Take yoga, for instance. In the 70s it was considered something alternative, “hippie”, and could only be learned in India or in books. However, in the early 21st century, yoga is now considered more mainstream—corporations offer yoga during the lunch hour, most gyms offer daily yoga classes, and retreats and private yoga sessions are viewed as restorative, preventative, and necessary.
The modern, industrial approach to life and to wellness has been amazingly beneficial to societies because it has introduced technological advances that have improved our quality of life and the quality and longevity of our health. Before vaccines, thousands of people died from infectious diseases, and we have moved past these mass plagues and diseases because of pharmaceutical medicine.
The traditional and ancient approach to life and to wellness has also been amazingly beneficial to societies in that it offers awareness, consciousness, and natural and complementary alternatives to the modern framework—a return to nature, to self-healing, and to self-empowerment.

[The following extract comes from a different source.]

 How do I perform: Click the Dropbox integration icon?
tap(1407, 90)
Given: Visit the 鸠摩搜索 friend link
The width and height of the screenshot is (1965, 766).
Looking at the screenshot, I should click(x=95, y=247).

These two approaches are not mutually exclusive; they should be in conversation with one another—the modern and ancient approaches should be used together to offer an array of healthy options. For instance, if someone has lumbar pain, that person should research and seek professional help that will address both the current, contributing factors to this pain, and also preventative ways of reducing this pain through exercise, stretching, awareness, proper nutrition, and relaxation.
This is where Thai Yoga Massage comes into play. TYM, also called “Nuad Phaen Boran”, which means “ancient massage” in Thai, is a modality that dates back to the time of the Buddha about 2,500 years ago. TYM is an ancient, traditional healing art that is beneficial and needed in modern times; it is needed now because it requires surrender, flexibility, slowness, mobility, and mindfulness—all characteristics that the modern individual needs to have a more balanced and peaceful life.